TASK BRIEF: Return every entry below without altering a word.

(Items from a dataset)
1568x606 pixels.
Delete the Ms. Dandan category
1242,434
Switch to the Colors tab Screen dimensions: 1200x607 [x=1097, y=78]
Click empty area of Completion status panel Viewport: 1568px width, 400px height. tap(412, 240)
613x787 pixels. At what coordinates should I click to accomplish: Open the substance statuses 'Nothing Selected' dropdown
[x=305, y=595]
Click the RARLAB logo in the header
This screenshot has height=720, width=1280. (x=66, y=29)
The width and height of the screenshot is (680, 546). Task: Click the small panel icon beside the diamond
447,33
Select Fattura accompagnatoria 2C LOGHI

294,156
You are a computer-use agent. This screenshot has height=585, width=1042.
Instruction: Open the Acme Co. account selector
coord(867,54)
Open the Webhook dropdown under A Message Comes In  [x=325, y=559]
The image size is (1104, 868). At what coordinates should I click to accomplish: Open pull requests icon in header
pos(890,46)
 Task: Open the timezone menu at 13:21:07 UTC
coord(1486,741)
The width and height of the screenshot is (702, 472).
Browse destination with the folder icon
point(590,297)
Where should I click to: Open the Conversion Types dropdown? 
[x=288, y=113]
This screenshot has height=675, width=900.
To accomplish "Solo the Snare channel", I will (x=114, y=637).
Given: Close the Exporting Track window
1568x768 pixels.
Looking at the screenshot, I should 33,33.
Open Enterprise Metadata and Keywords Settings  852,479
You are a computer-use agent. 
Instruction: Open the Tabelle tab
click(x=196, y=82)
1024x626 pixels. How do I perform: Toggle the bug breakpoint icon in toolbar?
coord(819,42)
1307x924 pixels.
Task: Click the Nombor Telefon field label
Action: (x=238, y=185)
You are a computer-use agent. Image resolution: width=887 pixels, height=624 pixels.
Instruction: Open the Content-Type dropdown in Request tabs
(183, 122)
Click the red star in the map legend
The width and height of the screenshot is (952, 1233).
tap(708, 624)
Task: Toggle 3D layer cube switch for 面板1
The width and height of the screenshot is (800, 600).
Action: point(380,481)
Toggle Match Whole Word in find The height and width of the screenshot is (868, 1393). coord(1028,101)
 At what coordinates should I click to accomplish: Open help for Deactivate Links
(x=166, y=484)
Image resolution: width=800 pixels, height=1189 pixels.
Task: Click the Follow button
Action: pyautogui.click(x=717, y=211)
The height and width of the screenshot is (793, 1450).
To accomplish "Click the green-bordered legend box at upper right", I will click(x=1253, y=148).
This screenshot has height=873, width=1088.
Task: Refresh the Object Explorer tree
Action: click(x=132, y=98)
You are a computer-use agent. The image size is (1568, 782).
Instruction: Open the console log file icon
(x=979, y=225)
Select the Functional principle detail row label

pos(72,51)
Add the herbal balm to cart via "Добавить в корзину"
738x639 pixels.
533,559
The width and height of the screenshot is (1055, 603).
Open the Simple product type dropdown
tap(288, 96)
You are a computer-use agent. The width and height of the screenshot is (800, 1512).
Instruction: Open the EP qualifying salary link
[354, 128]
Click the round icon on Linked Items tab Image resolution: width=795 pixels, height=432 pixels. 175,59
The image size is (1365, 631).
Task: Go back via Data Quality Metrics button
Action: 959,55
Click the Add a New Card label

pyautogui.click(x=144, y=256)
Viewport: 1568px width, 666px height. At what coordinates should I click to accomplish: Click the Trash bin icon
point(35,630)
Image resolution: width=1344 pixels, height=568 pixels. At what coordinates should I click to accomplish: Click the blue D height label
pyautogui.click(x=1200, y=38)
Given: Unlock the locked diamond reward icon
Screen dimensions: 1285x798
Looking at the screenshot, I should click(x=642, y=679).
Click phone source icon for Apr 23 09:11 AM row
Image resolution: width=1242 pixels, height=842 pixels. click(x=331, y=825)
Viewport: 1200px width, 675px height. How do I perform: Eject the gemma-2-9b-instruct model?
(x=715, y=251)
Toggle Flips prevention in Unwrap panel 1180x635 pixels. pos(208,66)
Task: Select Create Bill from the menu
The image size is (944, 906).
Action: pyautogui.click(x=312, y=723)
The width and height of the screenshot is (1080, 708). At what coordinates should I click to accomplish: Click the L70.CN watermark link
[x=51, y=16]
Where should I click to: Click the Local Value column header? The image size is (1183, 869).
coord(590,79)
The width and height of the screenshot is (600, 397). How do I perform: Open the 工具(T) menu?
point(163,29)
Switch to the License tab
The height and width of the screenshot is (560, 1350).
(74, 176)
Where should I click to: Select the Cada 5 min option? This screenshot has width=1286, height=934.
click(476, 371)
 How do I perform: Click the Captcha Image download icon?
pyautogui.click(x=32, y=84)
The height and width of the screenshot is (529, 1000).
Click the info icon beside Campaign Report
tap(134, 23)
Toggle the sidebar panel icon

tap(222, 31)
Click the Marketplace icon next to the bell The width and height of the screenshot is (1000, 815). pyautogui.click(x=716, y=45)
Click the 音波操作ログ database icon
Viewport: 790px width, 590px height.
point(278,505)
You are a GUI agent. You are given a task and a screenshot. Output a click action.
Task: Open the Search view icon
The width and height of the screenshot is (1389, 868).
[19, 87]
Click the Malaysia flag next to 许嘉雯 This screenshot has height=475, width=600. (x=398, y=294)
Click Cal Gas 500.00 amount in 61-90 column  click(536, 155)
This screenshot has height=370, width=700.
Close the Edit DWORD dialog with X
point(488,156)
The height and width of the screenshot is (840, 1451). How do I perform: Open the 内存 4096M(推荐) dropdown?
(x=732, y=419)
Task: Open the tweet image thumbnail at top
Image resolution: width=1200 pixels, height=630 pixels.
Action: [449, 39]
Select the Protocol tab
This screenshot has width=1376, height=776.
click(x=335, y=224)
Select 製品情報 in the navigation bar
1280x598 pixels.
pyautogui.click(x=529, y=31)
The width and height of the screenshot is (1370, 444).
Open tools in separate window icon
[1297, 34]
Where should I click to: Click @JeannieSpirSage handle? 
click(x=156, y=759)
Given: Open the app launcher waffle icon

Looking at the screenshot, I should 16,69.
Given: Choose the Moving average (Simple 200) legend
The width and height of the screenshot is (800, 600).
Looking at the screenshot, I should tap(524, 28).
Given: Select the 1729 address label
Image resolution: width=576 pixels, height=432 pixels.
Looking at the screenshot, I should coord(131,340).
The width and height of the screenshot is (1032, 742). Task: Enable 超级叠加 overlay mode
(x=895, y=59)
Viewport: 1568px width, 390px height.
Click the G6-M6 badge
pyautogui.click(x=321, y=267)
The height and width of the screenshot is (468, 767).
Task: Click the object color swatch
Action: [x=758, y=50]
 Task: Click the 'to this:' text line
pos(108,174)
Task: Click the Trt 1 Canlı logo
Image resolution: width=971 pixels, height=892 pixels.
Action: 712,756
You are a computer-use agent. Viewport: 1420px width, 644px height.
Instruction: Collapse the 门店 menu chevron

ANSWER:
1568x606 pixels.
Delete the Ms. Dandan category
1242,434
Switch to the Colors tab Screen dimensions: 1200x607 [x=1097, y=78]
Click empty area of Completion status panel Viewport: 1568px width, 400px height. tap(412, 240)
613x787 pixels. At what coordinates should I click to accomplish: Open the substance statuses 'Nothing Selected' dropdown
[x=305, y=595]
Click the RARLAB logo in the header
This screenshot has height=720, width=1280. (x=66, y=29)
The width and height of the screenshot is (680, 546). Task: Click the small panel icon beside the diamond
447,33
Select Fattura accompagnatoria 2C LOGHI

294,156
You are a computer-use agent. This screenshot has height=585, width=1042.
Instruction: Open the Acme Co. account selector
coord(867,54)
Open the Webhook dropdown under A Message Comes In  [x=325, y=559]
The image size is (1104, 868). At what coordinates should I click to accomplish: Open pull requests icon in header
pos(890,46)
 Task: Open the timezone menu at 13:21:07 UTC
coord(1486,741)
The width and height of the screenshot is (702, 472).
Browse destination with the folder icon
point(590,297)
Where should I click to: Open the Conversion Types dropdown? 
[x=288, y=113]
This screenshot has height=675, width=900.
To accomplish "Solo the Snare channel", I will (x=114, y=637).
Given: Close the Exporting Track window
1568x768 pixels.
Looking at the screenshot, I should 33,33.
Open Enterprise Metadata and Keywords Settings  852,479
You are a computer-use agent. 
Instruction: Open the Tabelle tab
click(x=196, y=82)
1024x626 pixels. How do I perform: Toggle the bug breakpoint icon in toolbar?
coord(819,42)
1307x924 pixels.
Task: Click the Nombor Telefon field label
Action: (x=238, y=185)
You are a computer-use agent. Image resolution: width=887 pixels, height=624 pixels.
Instruction: Open the Content-Type dropdown in Request tabs
(183, 122)
Click the red star in the map legend
The width and height of the screenshot is (952, 1233).
tap(708, 624)
Task: Toggle 3D layer cube switch for 面板1
The width and height of the screenshot is (800, 600).
Action: point(380,481)
Toggle Match Whole Word in find The height and width of the screenshot is (868, 1393). coord(1028,101)
 At what coordinates should I click to accomplish: Open help for Deactivate Links
(x=166, y=484)
Image resolution: width=800 pixels, height=1189 pixels.
Task: Click the Follow button
Action: pyautogui.click(x=717, y=211)
The height and width of the screenshot is (793, 1450).
To accomplish "Click the green-bordered legend box at upper right", I will click(x=1253, y=148).
This screenshot has height=873, width=1088.
Task: Refresh the Object Explorer tree
Action: click(x=132, y=98)
You are a computer-use agent. The image size is (1568, 782).
Instruction: Open the console log file icon
(x=979, y=225)
Select the Functional principle detail row label

pos(72,51)
Add the herbal balm to cart via "Добавить в корзину"
738x639 pixels.
533,559
The width and height of the screenshot is (1055, 603).
Open the Simple product type dropdown
tap(288, 96)
You are a computer-use agent. The width and height of the screenshot is (800, 1512).
Instruction: Open the EP qualifying salary link
[354, 128]
Click the round icon on Linked Items tab Image resolution: width=795 pixels, height=432 pixels. 175,59
The image size is (1365, 631).
Task: Go back via Data Quality Metrics button
Action: 959,55
Click the Add a New Card label

pyautogui.click(x=144, y=256)
Viewport: 1568px width, 666px height. At what coordinates should I click to accomplish: Click the Trash bin icon
point(35,630)
Image resolution: width=1344 pixels, height=568 pixels. At what coordinates should I click to accomplish: Click the blue D height label
pyautogui.click(x=1200, y=38)
Given: Unlock the locked diamond reward icon
Screen dimensions: 1285x798
Looking at the screenshot, I should click(x=642, y=679).
Click phone source icon for Apr 23 09:11 AM row
Image resolution: width=1242 pixels, height=842 pixels. click(x=331, y=825)
Viewport: 1200px width, 675px height. How do I perform: Eject the gemma-2-9b-instruct model?
(x=715, y=251)
Toggle Flips prevention in Unwrap panel 1180x635 pixels. pos(208,66)
Task: Select Create Bill from the menu
The image size is (944, 906).
Action: pyautogui.click(x=312, y=723)
The width and height of the screenshot is (1080, 708). At what coordinates should I click to accomplish: Click the L70.CN watermark link
[x=51, y=16]
Where should I click to: Click the Local Value column header? The image size is (1183, 869).
coord(590,79)
The width and height of the screenshot is (600, 397). How do I perform: Open the 工具(T) menu?
point(163,29)
Switch to the License tab
The height and width of the screenshot is (560, 1350).
(74, 176)
Where should I click to: Select the Cada 5 min option? This screenshot has width=1286, height=934.
click(476, 371)
 How do I perform: Click the Captcha Image download icon?
pyautogui.click(x=32, y=84)
The height and width of the screenshot is (529, 1000).
Click the info icon beside Campaign Report
tap(134, 23)
Toggle the sidebar panel icon

tap(222, 31)
Click the Marketplace icon next to the bell The width and height of the screenshot is (1000, 815). pyautogui.click(x=716, y=45)
Click the 音波操作ログ database icon
Viewport: 790px width, 590px height.
point(278,505)
You are a GUI agent. You are given a task and a screenshot. Output a click action.
Task: Open the Search view icon
The width and height of the screenshot is (1389, 868).
[19, 87]
Click the Malaysia flag next to 许嘉雯 This screenshot has height=475, width=600. (x=398, y=294)
Click Cal Gas 500.00 amount in 61-90 column  click(536, 155)
This screenshot has height=370, width=700.
Close the Edit DWORD dialog with X
point(488,156)
The height and width of the screenshot is (840, 1451). How do I perform: Open the 内存 4096M(推荐) dropdown?
(x=732, y=419)
Task: Open the tweet image thumbnail at top
Image resolution: width=1200 pixels, height=630 pixels.
Action: [449, 39]
Select the Protocol tab
This screenshot has width=1376, height=776.
click(x=335, y=224)
Select 製品情報 in the navigation bar
1280x598 pixels.
pyautogui.click(x=529, y=31)
The width and height of the screenshot is (1370, 444).
Open tools in separate window icon
[1297, 34]
Where should I click to: Click @JeannieSpirSage handle? 
click(x=156, y=759)
Given: Open the app launcher waffle icon

Looking at the screenshot, I should 16,69.
Given: Choose the Moving average (Simple 200) legend
The width and height of the screenshot is (800, 600).
Looking at the screenshot, I should tap(524, 28).
Given: Select the 1729 address label
Image resolution: width=576 pixels, height=432 pixels.
Looking at the screenshot, I should coord(131,340).
The width and height of the screenshot is (1032, 742). Task: Enable 超级叠加 overlay mode
(x=895, y=59)
Viewport: 1568px width, 390px height.
Click the G6-M6 badge
pyautogui.click(x=321, y=267)
The height and width of the screenshot is (468, 767).
Task: Click the object color swatch
Action: [x=758, y=50]
 Task: Click the 'to this:' text line
pos(108,174)
Task: Click the Trt 1 Canlı logo
Image resolution: width=971 pixels, height=892 pixels.
Action: 712,756
You are a computer-use agent. Viewport: 1420px width, 644px height.
Instruction: Collapse the 门店 menu chevron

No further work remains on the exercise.